|Council rescinds previous zoning change|
|April 16, 2015 Jerry Purvis|
Members of the Gering City Council voted unanimously to rescind its previous zoning change to heavy industrial on the east end of M Street.
At its March 9 meeting, council changed the area’s zoning from light industrial to heavy industrial to allow for the relocation of Rich’s Wrecking and Used Cars to 210 M St. The Planning Commission had previously approved the change.
At Monday’s council meeting, members rescinded to change, keeping the area zoned light industrial. Rich’s Wrecking and two other businesses were affected by the action.
City Engineer Paul Snarr recommended the existing zoning be amended to permit wrecking yards when located inside a building or wholly enclosed by a well-maintained fence no less than eight feet high.
Snarr also recommended a BHC, business and highway commercial, zoning overlay of the area.

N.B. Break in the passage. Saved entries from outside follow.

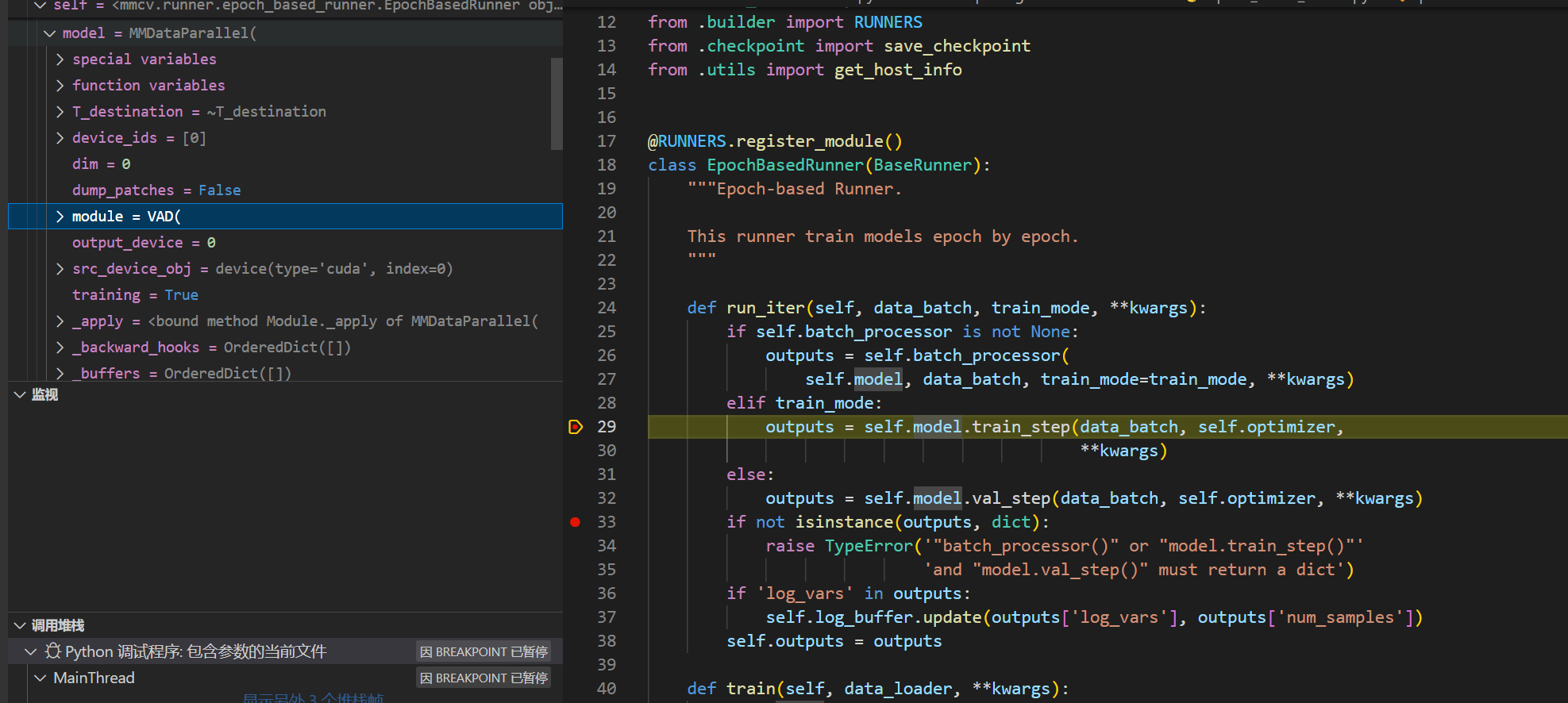Click the debug bug icon beside Python 调试程序

click(x=52, y=651)
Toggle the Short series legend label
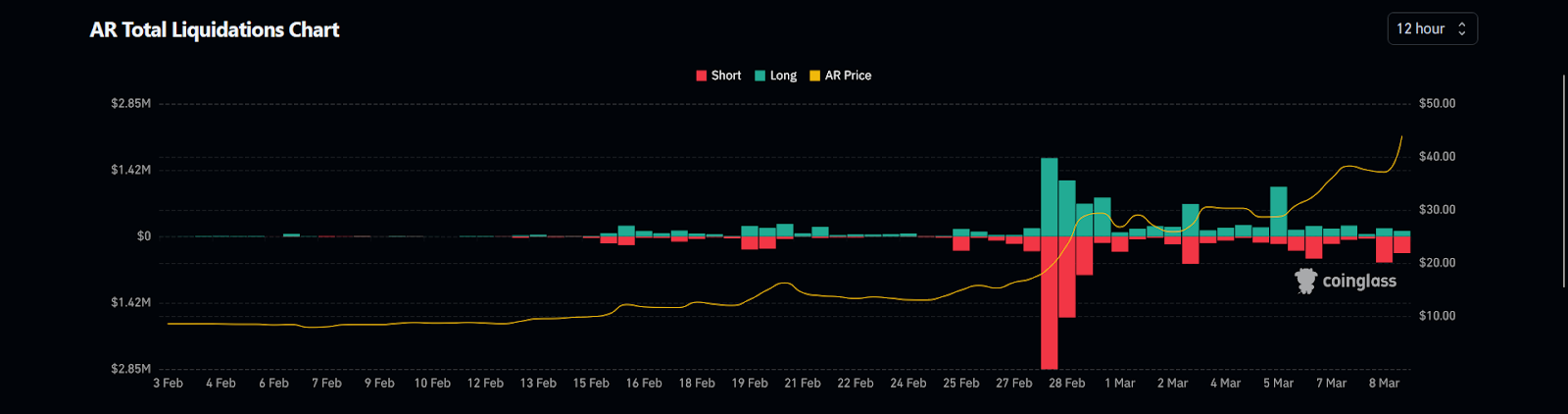The width and height of the screenshot is (1568, 414). point(726,76)
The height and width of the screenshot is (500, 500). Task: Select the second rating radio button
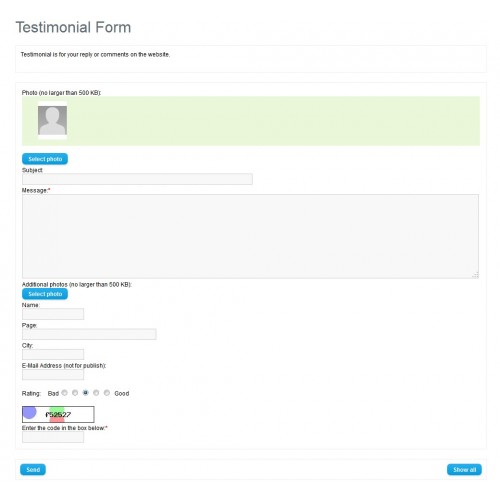pos(75,393)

He told council the overlay would better meet the zoning of the existing businesses and would also control future development set forth in the comprehensive plan.
Snarr added the current comprehensive plan has been in place for almost 20 years and is due to be revised in the near future.

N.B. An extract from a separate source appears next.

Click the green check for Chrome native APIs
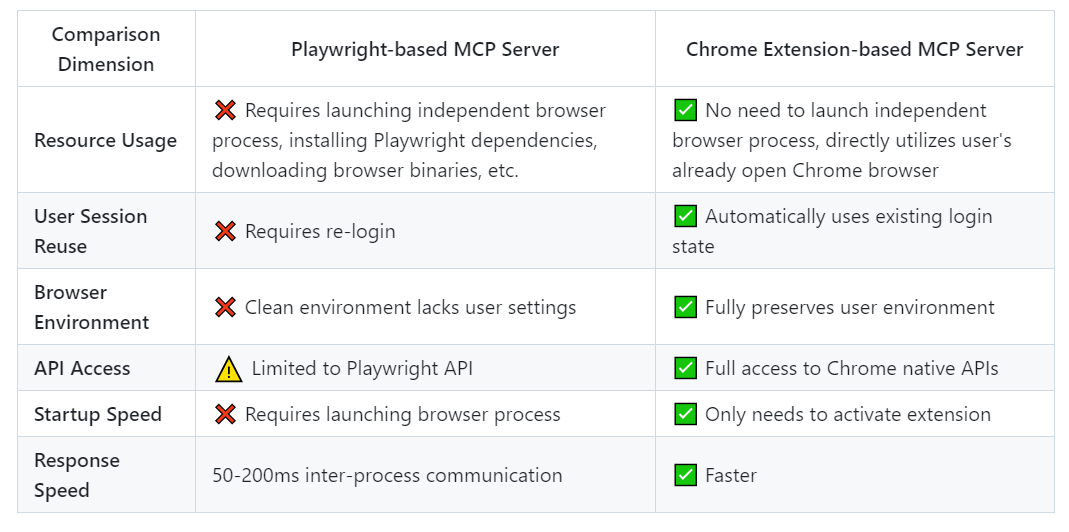This screenshot has height=532, width=1069. click(x=685, y=368)
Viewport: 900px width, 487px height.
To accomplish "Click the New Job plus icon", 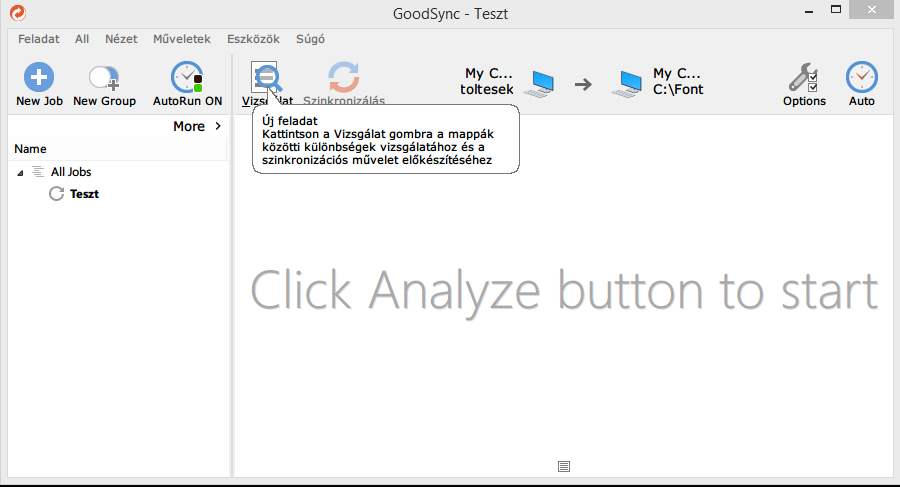I will coord(39,77).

William Vaughan, owner of nearby Evergreen Estates Manufactured Home Community, asked the city to abide by the comprehensive plan as it is now, rather than in the future.
“Highway 92 (M Street) is a gateway to the city on the historic Oregon Trail,” he said. “Industrial zoning will discourage businesses like hotels from locating here.”
Dick Ross, chairman of the Planning Commission, said he was confused by the discussion. “If we had known that light manufacturing would have allowed for Rich’s Wrecking, we could have saved a lot of people a lot of time. There wouldn’t have been a need for a zoning change in the first place.”
Ross also asked why a BHC overlay was necessary if the business is allowed under light manufacturing zoning.
Snarr said no one’s time was wasted. One of the businesses, Murphy Tractor, is better suited the BHC because it is primarily involved in sales and service.
The proposed changes now go to the Planning Commission for consideration.
Vaughan was asked whether the change was satisfactory to him. “I would prefer that everything stay like it is there,” he said.
Steve Eich, owner of Rich’s Wrecking, later said the process has been frustrating and is costing him time. But in the end, the city has to take the time to get it right. “I’m trying to be patient with the city so they can get things the way they need to be. In the end, I hope everything works out.”
Council members also unanimously approved a new ordinance regulating the use of bounce houses in city property. The devices have recently become more popular for parties.
Under the ordinance, the user would have to submit a special event permit for the event no less than 30 days prior. This gives the city time to mark any underground lines to be avoided in setting up the devices. Bounce houses would also have to be rented from a company that has liability insurance on file with the city.
Adult supervision would be required for their use and bounce houses may not remain in city parks overnight.